> _AUFGABE_
Gib die Zeilen der Einträge unten vom Anfang bis einschließlich der Zeile mit „point(166,18)“ als nummerierte Liste wieder. Leere Zeilen lässt du dabei weg.

------------

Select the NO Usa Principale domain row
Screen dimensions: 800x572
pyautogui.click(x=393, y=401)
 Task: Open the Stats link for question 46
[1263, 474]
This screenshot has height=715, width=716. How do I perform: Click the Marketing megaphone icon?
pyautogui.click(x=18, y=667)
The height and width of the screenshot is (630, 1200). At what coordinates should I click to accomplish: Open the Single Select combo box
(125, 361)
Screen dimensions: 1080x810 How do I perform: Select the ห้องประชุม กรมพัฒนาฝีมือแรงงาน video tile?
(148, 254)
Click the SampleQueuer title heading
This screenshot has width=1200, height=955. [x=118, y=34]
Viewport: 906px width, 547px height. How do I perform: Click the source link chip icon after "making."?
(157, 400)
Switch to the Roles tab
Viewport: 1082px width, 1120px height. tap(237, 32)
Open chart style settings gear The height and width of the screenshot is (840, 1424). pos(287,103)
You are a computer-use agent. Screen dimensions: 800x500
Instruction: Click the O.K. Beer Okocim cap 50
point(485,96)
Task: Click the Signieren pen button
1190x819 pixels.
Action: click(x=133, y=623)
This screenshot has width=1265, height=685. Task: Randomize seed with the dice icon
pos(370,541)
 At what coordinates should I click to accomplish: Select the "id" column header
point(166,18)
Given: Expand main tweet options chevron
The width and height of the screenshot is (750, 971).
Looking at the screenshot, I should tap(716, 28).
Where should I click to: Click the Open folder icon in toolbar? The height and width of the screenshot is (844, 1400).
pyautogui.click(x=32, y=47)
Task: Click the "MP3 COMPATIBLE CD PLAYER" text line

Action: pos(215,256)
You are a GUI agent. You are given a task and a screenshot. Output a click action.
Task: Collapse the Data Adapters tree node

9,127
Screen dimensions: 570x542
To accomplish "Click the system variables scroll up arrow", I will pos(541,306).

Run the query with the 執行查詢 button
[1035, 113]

------------

> _ERGEBNIS_
1. Select the NO Usa Principale domain row
2. Screen dimensions: 800x572
3. pyautogui.click(x=393, y=401)
4.  Task: Open the Stats link for question 46
5. [1263, 474]
6. This screenshot has height=715, width=716. How do I perform: Click the Marketing megaphone icon?
7. pyautogui.click(x=18, y=667)
8. The height and width of the screenshot is (630, 1200). At what coordinates should I click to accomplish: Open the Single Select combo box
9. (125, 361)
10. Screen dimensions: 1080x810 How do I perform: Select the ห้องประชุม กรมพัฒนาฝีมือแรงงาน video tile?
11. (148, 254)
12. Click the SampleQueuer title heading
13. This screenshot has width=1200, height=955. [x=118, y=34]
14. Viewport: 906px width, 547px height. How do I perform: Click the source link chip icon after "making."?
15. (157, 400)
16. Switch to the Roles tab
17. Viewport: 1082px width, 1120px height. tap(237, 32)
18. Open chart style settings gear The height and width of the screenshot is (840, 1424). pos(287,103)
19. You are a computer-use agent. Screen dimensions: 800x500
20. Instruction: Click the O.K. Beer Okocim cap 50
21. point(485,96)
22. Task: Click the Signieren pen button
23. 1190x819 pixels.
24. Action: click(x=133, y=623)
25. This screenshot has width=1265, height=685. Task: Randomize seed with the dice icon
26. pos(370,541)
27.  At what coordinates should I click to accomplish: Select the "id" column header
28. point(166,18)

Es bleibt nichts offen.